Needed a visualisation to debug a weird depth bug on #dreamcast and ended up with this strange thing (and now I solved my bug, hooray)

Finally got a handle on bumpmapping for 1998 #dreamcast hardware. The basic idea is to simulate realtime light-responsive surface details on relatively simple geometry by providing a 'map' image that describes how light should interact with the surfaces, as if a lot more surface detail were being drawn.

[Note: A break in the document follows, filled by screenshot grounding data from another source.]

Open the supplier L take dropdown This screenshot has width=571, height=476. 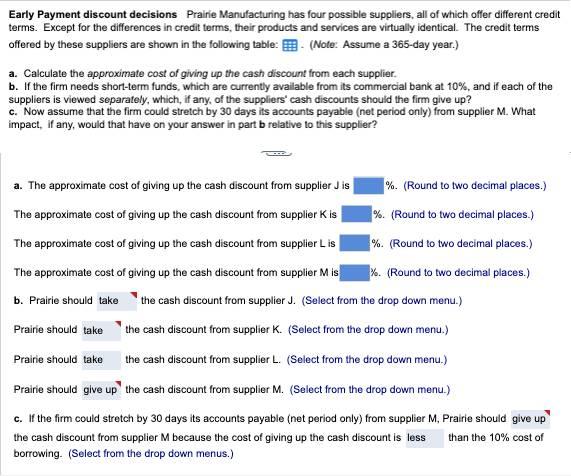[101, 360]
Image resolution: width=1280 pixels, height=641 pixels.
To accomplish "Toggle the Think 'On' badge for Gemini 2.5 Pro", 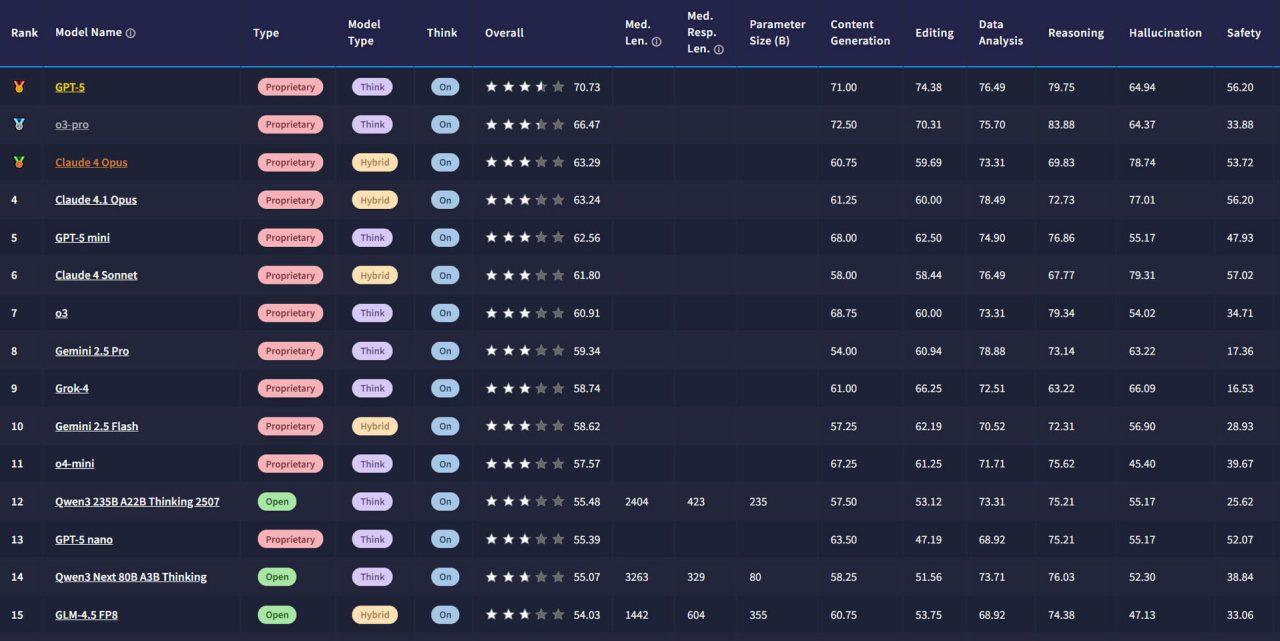I will (445, 351).
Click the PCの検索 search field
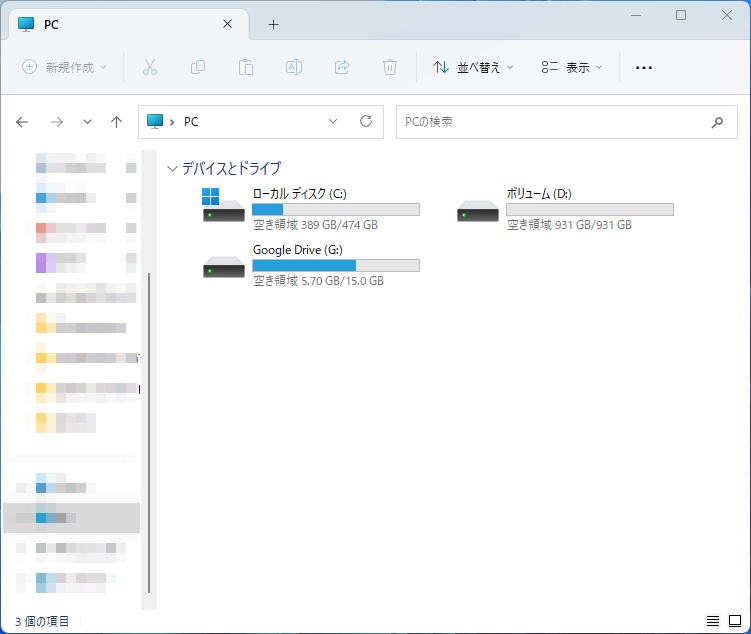The image size is (751, 634). pyautogui.click(x=550, y=121)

Super detailed geometry would take up more of the limited RAM and needs much more CPU time to calculate lighting and feed into the graphics pipeline every frame. This is just six faces each with four vertices, a non bumpmapped version would need a mesh with thousands of verts.

#gamedev

(edit: spelt 'game' wrong, amazing)

@voxel Not to be confused with parallax mapping! Which is also super cool, but is difficult to make work on a dreamcast.
@nicopap @voxel 2, 3 or 4 layers of the same texture with a height map in the alpha channel. Set alpha-test ref value to different values for each layer. Offset UVs according to dot(view,tangentU) and dot(view,tangentV). Works great.
@TomF @nicopap @voxel How old is this technique? It sounds like it could work all the way back to OpenGL 1.x
@mirth @nicopap @voxel I first heard about it implemented in the very first Unreal Engine (might have been Corrinne Yu?), which was software-rendered, so... :-)
@TomF
It also was an example stone floor material in the starter content of UE4 (and probably also UE5 until they changed the starter content strategy recently). Just not with 3-4 layers, but more like 8-12 layers or something. When I first saw that it looked like magic, and the results are really clear!